(ASSIGNED TASK) The lines to copy run from the one containing "Screen dimensions: 777x396" to the end of the listing. Please write them out exactly, minus the pictures.

—————

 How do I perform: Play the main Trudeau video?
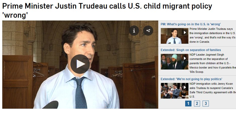[x=80, y=64]
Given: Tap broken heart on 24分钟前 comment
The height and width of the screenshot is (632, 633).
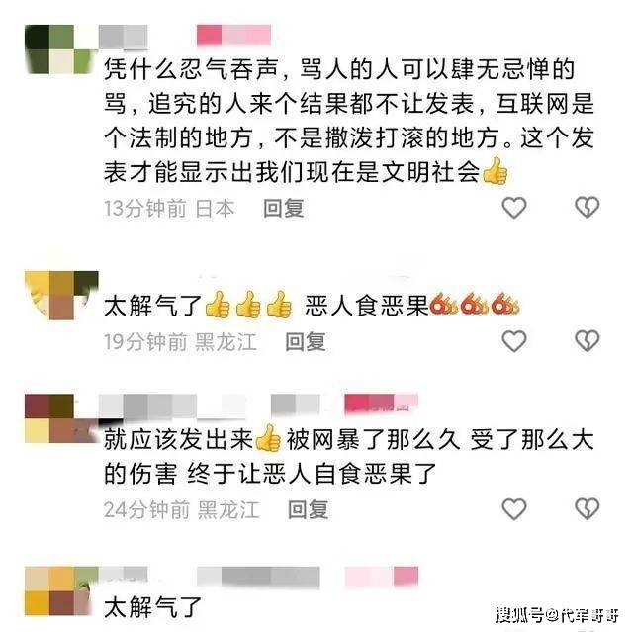Looking at the screenshot, I should 587,508.
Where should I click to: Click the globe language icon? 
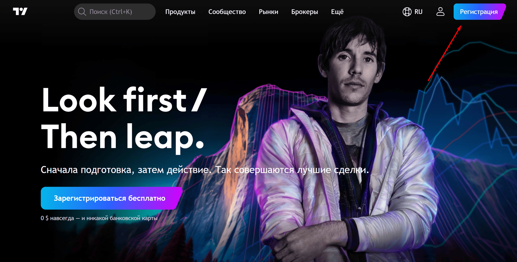(407, 12)
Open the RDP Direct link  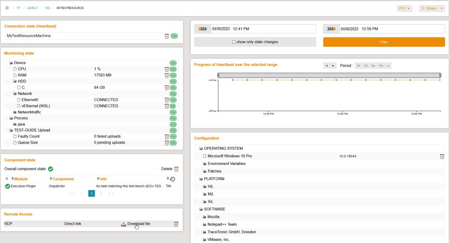tap(72, 224)
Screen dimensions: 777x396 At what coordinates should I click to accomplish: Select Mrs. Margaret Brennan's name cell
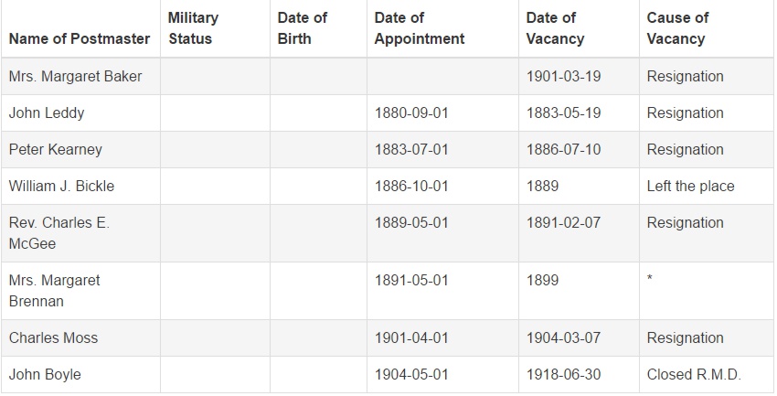tap(55, 291)
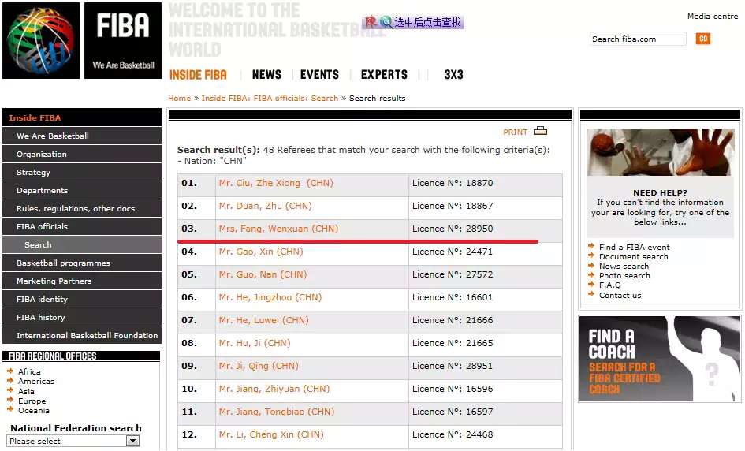Open Mrs. Fang, Wenxuan referee link
Image resolution: width=745 pixels, height=451 pixels.
[x=278, y=229]
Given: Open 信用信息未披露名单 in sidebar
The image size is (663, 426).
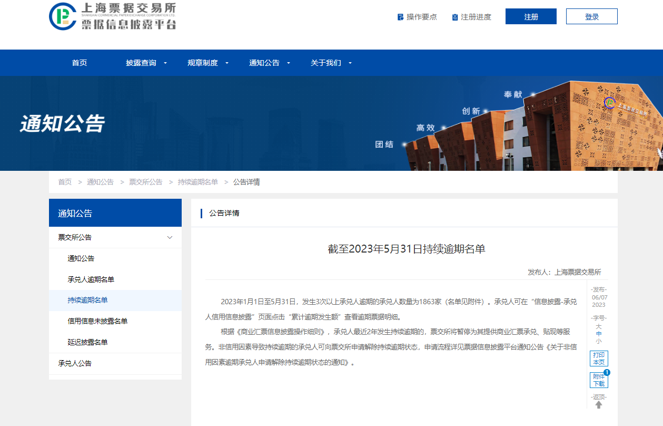Looking at the screenshot, I should click(97, 321).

—————

(SOLUTION FOR THIS TASK)
Screen dimensions: 777x396 At what coordinates should I click to accomplish: Select Mrs. Margaret Brennan's name cell
tap(55, 291)
Open Mrs. Fang, Wenxuan referee link
Image resolution: width=745 pixels, height=451 pixels.
[x=278, y=229]
Given: Open 信用信息未披露名单 in sidebar
The image size is (663, 426).
Looking at the screenshot, I should click(97, 321).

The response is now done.